**SOURCE DOCUMENT:**
Ceisteanna—Questions. Oral Answers. - Exchange Rate.

1.

asked the Minister for Finance the major factors which, in his view, will most likely determine the exchange rate of the punt in the short and medium term.

Experience has shown that, over time, exchange rates are determined primarily by the relative performance of economies in such areas as costs, prices, wages and the public finances. Pursuit of sound polices in these areas will tend to give exchange rate stability, particularly over the medium-term. The objective of the Government's exchange rate policy has been to seek such stability in the context of the EMS, with a view to consolidating progress in reducing the rate of inflation.

The stance taken at the recent realignment was fully consistent with this objective. In the short term, transient factors such as speculative capital movements can have a major influence on exchange rate developments. In our case, however, the potential impact of such transient influences is reduced by the pound's participation in the EMS exchange rate mechanism and the narrow margins of fluctuation which this implies vis-à-vis our EMS partners.

Would the Minister agree that the relative strength of the punt in recent times, aided by the Minister at the recent conference, puts a heavy burden on our exports and has many of our potential exporters worried? Does the Minister think he was well advised to maintain the strength of the punt in that context?

I do. I do not accept the position as stated by the Deputy. A large part of our industry is very cost sensitive and therefore would be adversely affected if there was to be a resurgence of inflation, which would be the result of the Government failing to pursue their policy in regard to the exchange rate. Depreciation in the exchange rate would tend to lead to a resurgence of inflation and to put interest rates up, because if the punt was seen to be a currency, because of relatively transient factors, which through Government action was liable to be devalued, this would tend to increase speculation against the currency, the direct result of which, of course, would be to push up interest rates. The purpose of our policy has been to try to ensure that inflation will continue to fall, that nothing will be done to lead to a resurgence of inflation, and to achieve the same result in regard to interest rates. Both of these are very important to the success of Irish industry which, as I said, is both cost sensitive and interest rate sensitive.

**GIVEN MATERIAL:**
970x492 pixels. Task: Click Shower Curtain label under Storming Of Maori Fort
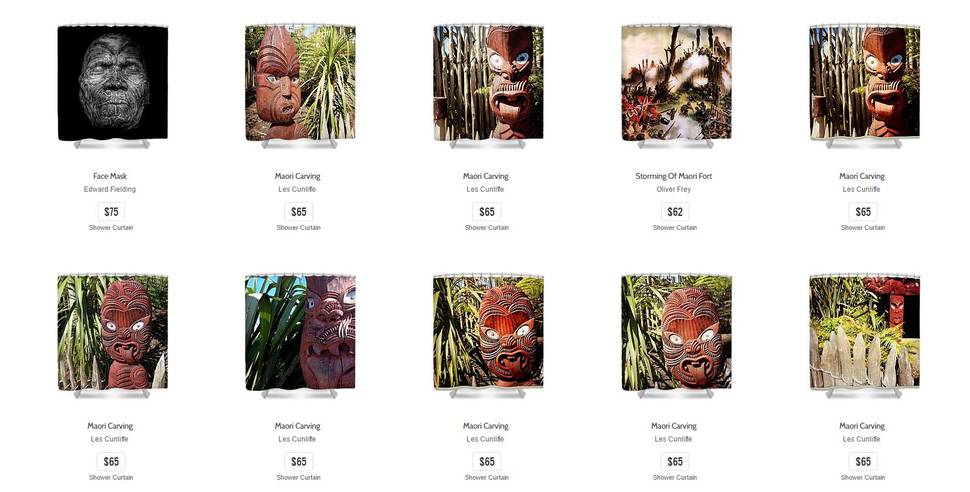(675, 228)
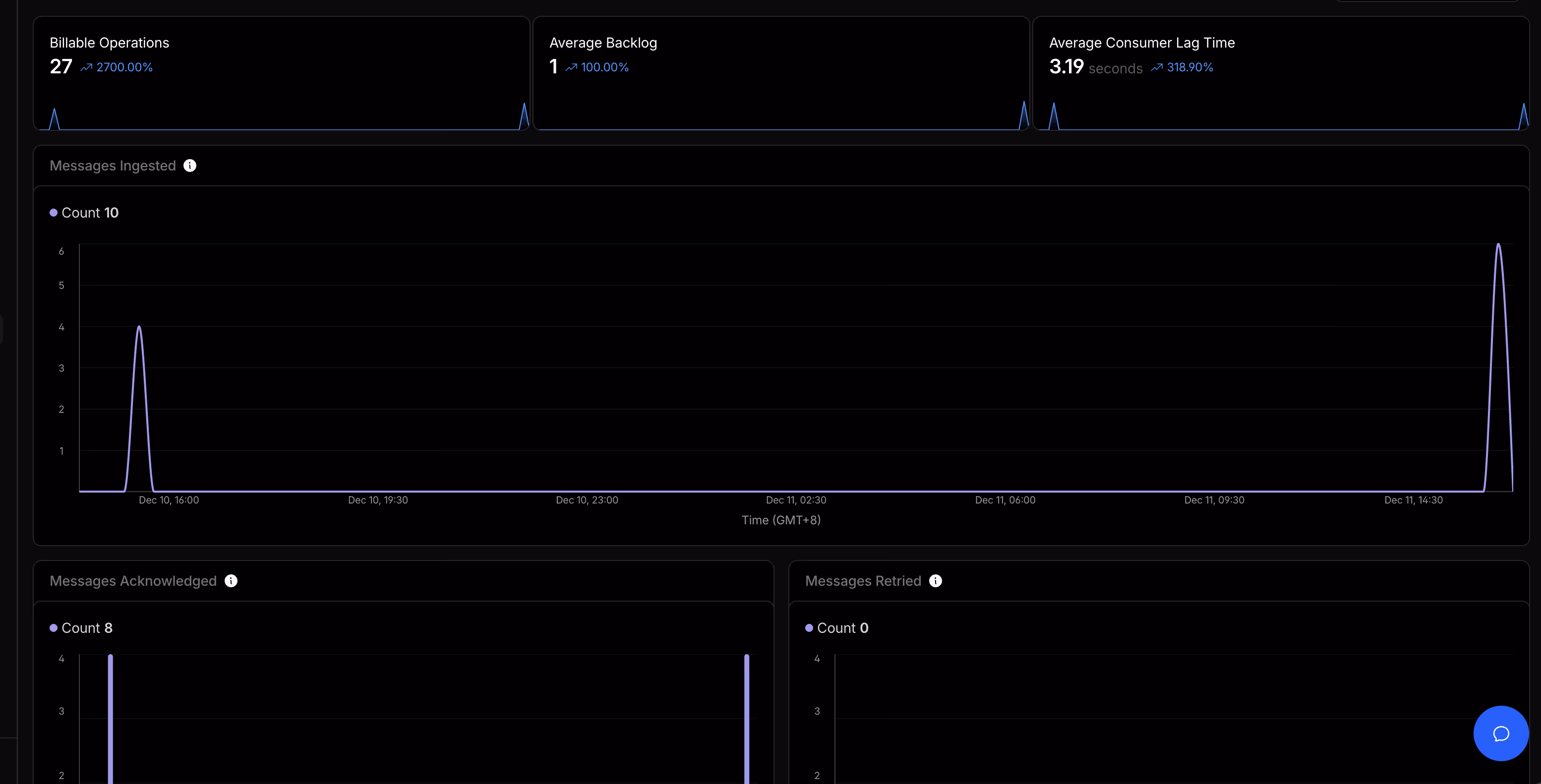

**PROBLEM:**
In the debate on the exchange rate, what does the Minister say reduces the potential impact of transient influences such as speculative capital movements? Please answer in one sentence.

**FINISHED ANSWER:**
Their impact is reduced by the pound's participation in the EMS exchange rate mechanism and the narrow margins of fluctuation this implies against the EMS partners.